## INSTRUCTION:
Rewrite the records below with every "Open" changed to "Expand" and everything else kept the same. Leave the pictures out of your answer.

[Dataset rows]
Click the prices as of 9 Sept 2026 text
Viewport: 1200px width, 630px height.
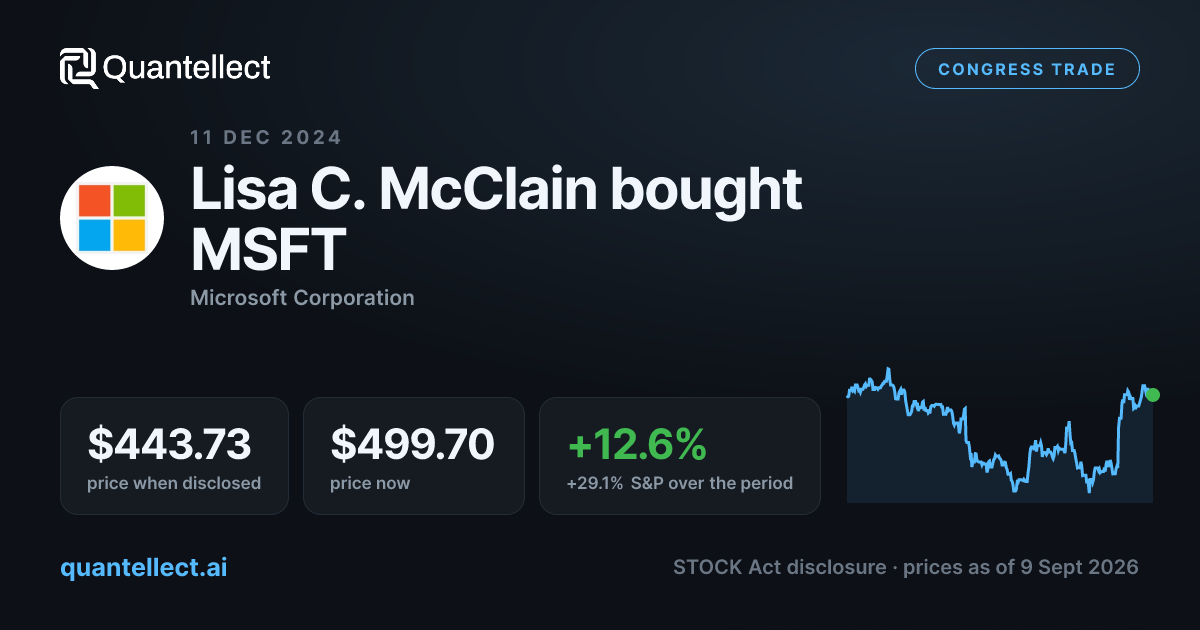point(1021,567)
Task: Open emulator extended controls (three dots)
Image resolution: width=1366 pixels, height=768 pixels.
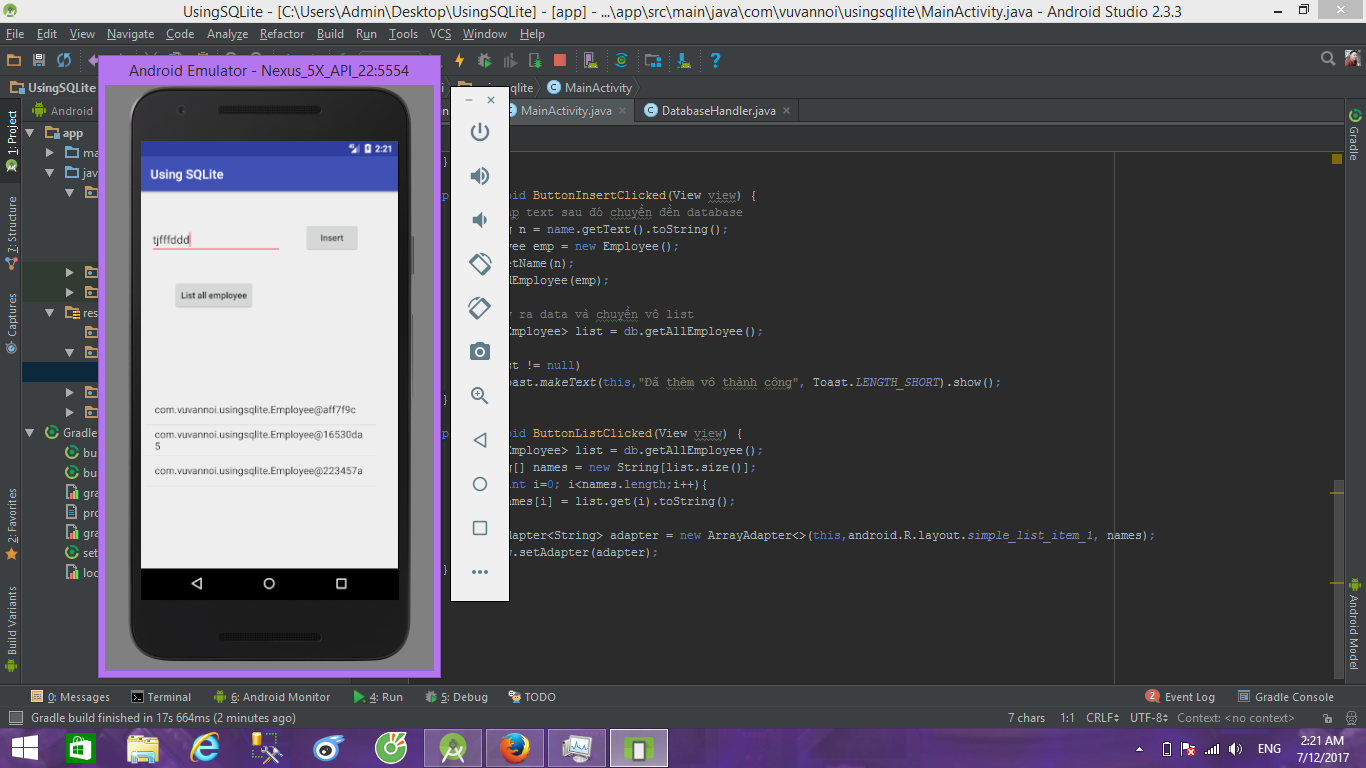Action: click(480, 572)
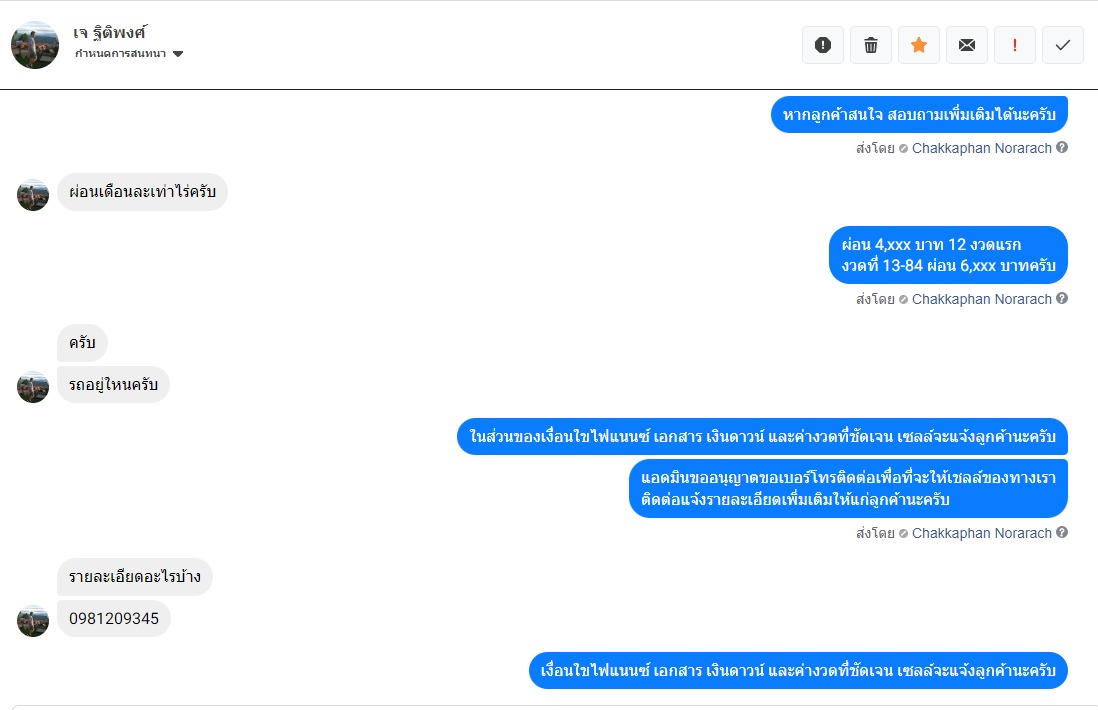Click the customer avatar beside the phone number

click(x=33, y=621)
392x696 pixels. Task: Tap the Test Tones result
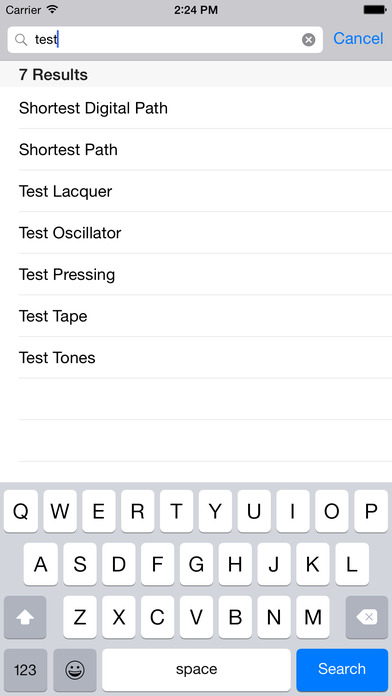[x=196, y=358]
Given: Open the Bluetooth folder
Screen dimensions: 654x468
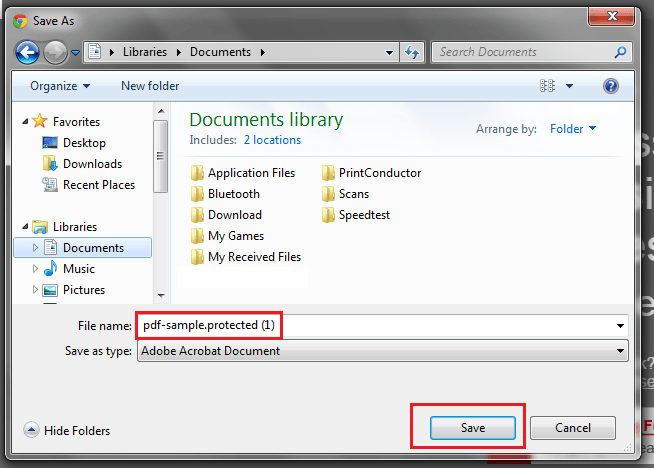Looking at the screenshot, I should (x=233, y=194).
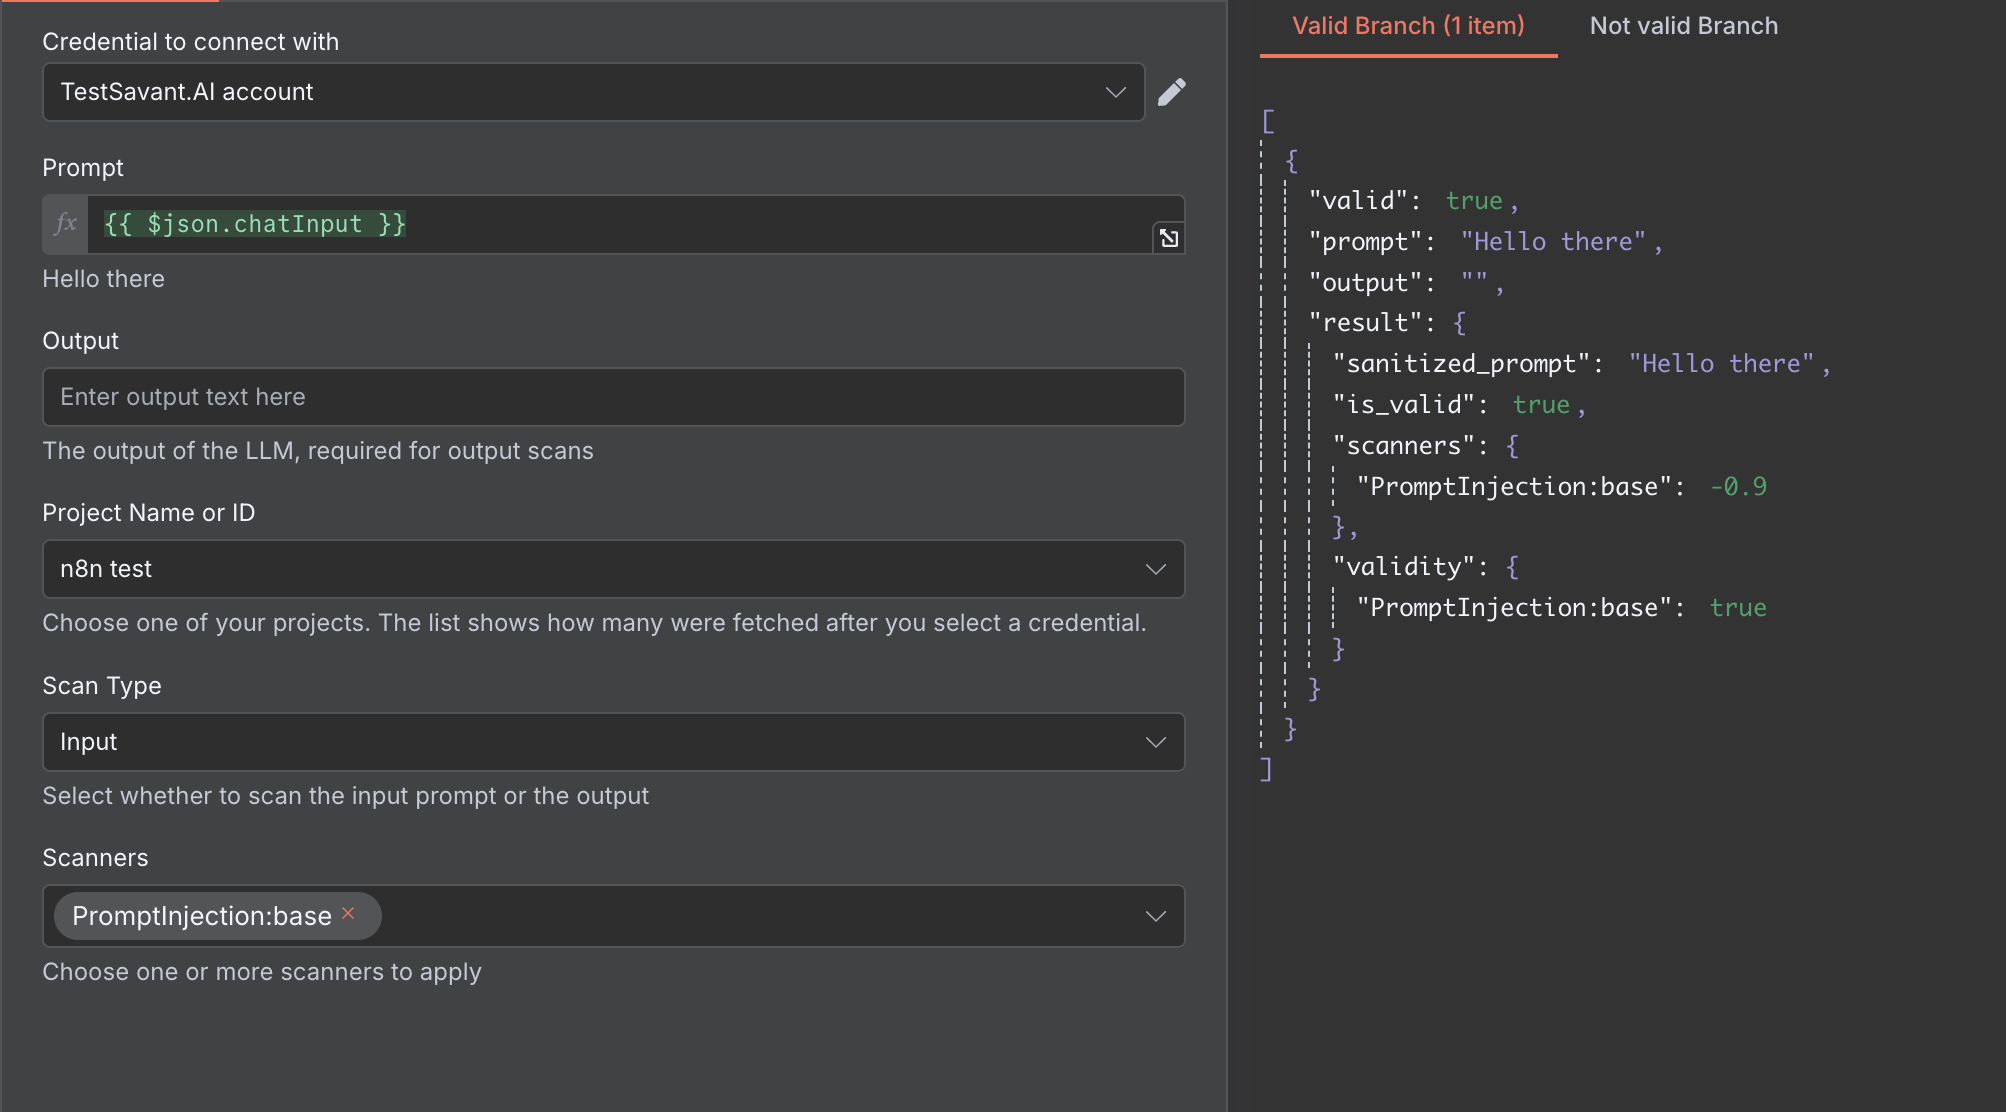
Task: Click the fx expression icon in Prompt
Action: click(66, 224)

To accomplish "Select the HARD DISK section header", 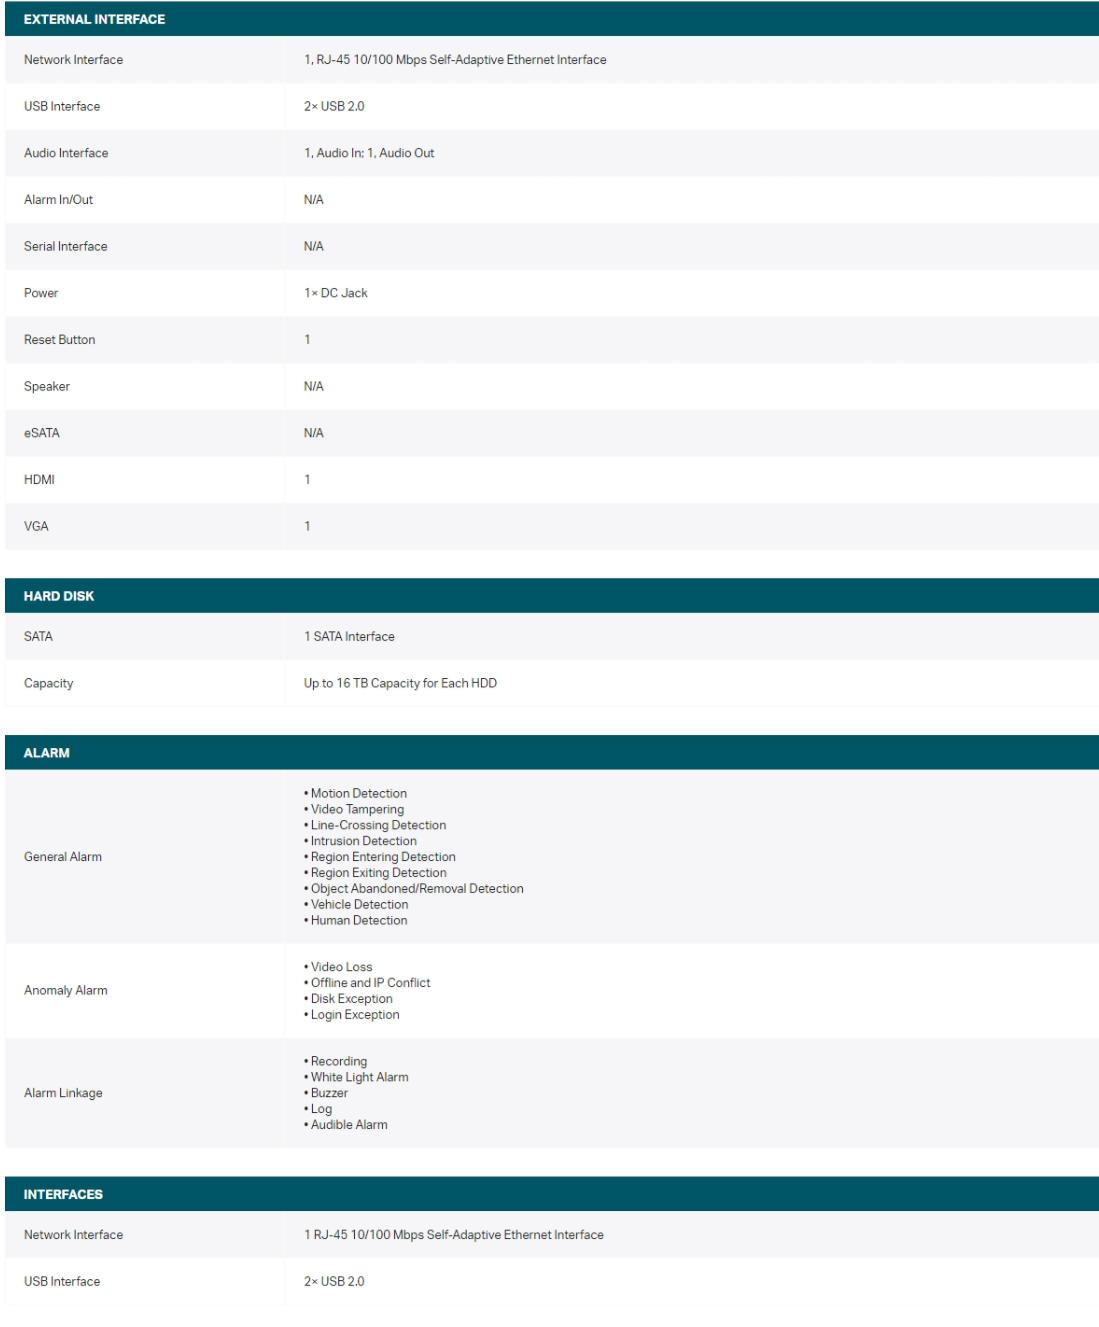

## EXERCISE OUTPUT:
Click the prices as of 9 Sept 2026 text
Viewport: 1200px width, 630px height.
point(1021,567)
Task: Expand emulator extended controls (three dots)
Image resolution: width=1366 pixels, height=768 pixels.
Action: click(480, 572)
Click the customer avatar beside the phone number

click(x=33, y=621)
392x696 pixels. Task: Tap the Test Tones result
[x=196, y=358]
Given: Expand the Bluetooth folder
Screen dimensions: 654x468
Looking at the screenshot, I should (x=233, y=194).
Task: Click the fx expression icon in Prompt
Action: click(66, 224)

To accomplish "Select the HARD DISK section header", 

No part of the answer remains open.